Guest post: “Goodness in a Nietzschean World” by M.C. Planck
Today, we’re pleased to welcome author M.C. Planck to the BiblioSanctum to celebrate the release of Black Harvest, his newest novel and the fifth installment in the World of Prime sequence! Hard to believe how quickly time has flown and how much this series has expanded. The still recall with excitement the first book Sword of the Bright Lady with its world reminiscent of a video game, complete with fearsome monsters to be defeated and powerful rewards to be gained. It reminds me I really need to get back into this series full of magic, adventure, combat, and strategy! In the meantime though, I hope you enjoy this guest post by the author as he shares with us the influences behind his RPG and gaming-inspired world. Released June 11, 2019 by Pyr Books, Black Harvest is now available at bookstores everywhere, be sure to check it out!
GOODNESS IN A NIETZSCHEAN WORLD
by M.C. Planck
Many people are aware now of the literary influence of Jack Vance on Dungeons and Dragons, and thus by extension on the entire RPG world that has been created by, around, or in counterpoint to that game. Vance created spells that have to be memorized, the concept of levels for both magic and sword-fighting, and a ruined world full of forgotten marvels and outlandish monsters.
I think it is less obvious how much Nietzsche contributed to the genre with the concept of “that which does not destroy us makes us stronger.” In the Nietzschean view, as in all level-based RPGs, struggle and victory result in increased power, which enables even greater struggles and victories.
This is not how it works in Real Life. Professional boxers do not become better boxers by winning prize fights; instead, they routinely practice against opponents who are careful not to hurt them. They time their work-outs to taper off just before a big match so they will be fresh for the fight, and they require lengthy recovery time afterwards before they are ready for the next one.
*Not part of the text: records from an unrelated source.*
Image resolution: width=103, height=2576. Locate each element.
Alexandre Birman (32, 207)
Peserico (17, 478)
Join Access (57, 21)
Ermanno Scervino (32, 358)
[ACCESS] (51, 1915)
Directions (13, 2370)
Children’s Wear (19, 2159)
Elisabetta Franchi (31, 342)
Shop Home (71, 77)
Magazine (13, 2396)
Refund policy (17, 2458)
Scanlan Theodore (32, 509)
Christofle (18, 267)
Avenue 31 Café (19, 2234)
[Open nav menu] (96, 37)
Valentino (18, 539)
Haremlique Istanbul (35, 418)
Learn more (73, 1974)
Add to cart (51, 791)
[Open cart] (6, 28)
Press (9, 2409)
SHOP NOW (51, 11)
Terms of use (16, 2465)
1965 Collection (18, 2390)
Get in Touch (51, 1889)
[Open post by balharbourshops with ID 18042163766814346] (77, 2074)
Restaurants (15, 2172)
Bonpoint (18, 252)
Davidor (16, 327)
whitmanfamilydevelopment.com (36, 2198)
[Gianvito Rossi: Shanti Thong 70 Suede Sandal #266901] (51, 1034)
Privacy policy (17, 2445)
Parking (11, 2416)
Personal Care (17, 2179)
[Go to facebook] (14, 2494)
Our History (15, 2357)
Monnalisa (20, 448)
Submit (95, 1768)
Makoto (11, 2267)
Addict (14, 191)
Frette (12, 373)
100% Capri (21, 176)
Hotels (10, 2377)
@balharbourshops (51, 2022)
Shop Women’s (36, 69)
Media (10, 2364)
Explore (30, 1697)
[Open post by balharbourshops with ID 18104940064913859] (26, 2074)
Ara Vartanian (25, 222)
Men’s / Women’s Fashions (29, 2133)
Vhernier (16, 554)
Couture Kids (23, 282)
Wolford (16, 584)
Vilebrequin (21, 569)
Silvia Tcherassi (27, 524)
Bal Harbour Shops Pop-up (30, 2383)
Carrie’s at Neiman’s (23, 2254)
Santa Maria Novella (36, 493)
Victory brings recognition and financial rewards, which may then fuel future training, but victory itself is of no value to the fighter.
Or, as is often said of chess, you only learn from games you lose.
But that doesn’t make for a very fun role to play, and it doesn’t drive the apotheosis of the uberman which we call “levelling.” In D&D and its variants, one gains power not through practice but through victory; it is a running joke that an academic sitting in his tower studying ancient tomes masters the arcane arts less successfully than an adventurer blasting goblins to bits on a daily basis.
Many fantasy novels tend to simply ignore this rift between the games we play and the books we read. The peculiarities of level and progressive victory are written of as rounding errors in the mechanics, blemishes that show how difficult it is to simulate a world in a set of game rules.
For my book Sword of the Bright Lady, I wanted to examine those concepts directly. I wanted to see what the world would look like if the rounding errors were really real. I wanted to know what it would be like to live in the world we play in, rather than attempting to play in the world we live in.
In the World of Prime, you really do get better through victory: levels, and the supernatural powers they bring, are gained by consuming the souls of the slain. Training has its purpose and mortal warriors still use it, but even the greatest Olympian is easily outclassed by a serial killer with a body count in the dozens. By making souls a tangible commodity that can be harvested, bought, and sold, I managed to organically derive every trope of the genre: kings really are all fantastic swordsmen, wizards will make you magic swords for a price, side-quests are a perfectly reasonable way to prepare for saving the world, and murder-hobo is a legitimate career choice.
Once I created this world, I discovered an even more interesting question: how does one do good in a world where the power to do good comes from eating people’s brains? What is the difference between a saint and a sinner, if both of them have gained their position through the deaths of innocents? Is the ability to heal the sick and raise the dead worth ten thousand corpses?
How can you gain powers that make you more than human, at such a terrible price, and yet remain true to yourself and your morality? That is the question I set out to answer in Sword of the Bright Lady. My protagonist, Christopher Sinclair, is a modern person because I wanted a morality and a viewpoint we could relate to. He is an engineer because I wanted him to be a problem-solver. He becomes a priest of Good because I wanted to see how he did it. Along the way there are some great sword-fights and cool spells, which hopefully keep the story interesting, but also give me the opportunity to poke fun at any number of silly situations that appear in our games and yet, in the World of Prime, turn out to be perfectly reasonable responses to the inherent absurdity and cruelty of an genuinely Nietzschean world.
M.C. Planck is the author of the World of Prime fantasy series of novels and the science fiction novel The Kassa Kambit. After a nearly-transient childhood, Mike hitchhiked across the country and ran out of money in Arizona. So he stayed there for thirty years, raising dogs, getting a degree in philosophy and founding a scientific instrument company. Having read virtually everything by the old masters of SF&F, he decided he was ready to write. A decade later, he was actually ready and relieved to find that writing novels is easier than writing software, as a single punctuation error won’t cause your audience to explode and die. When he ran out of dogs, he moved to Australia to raise his daughter with kangaroos.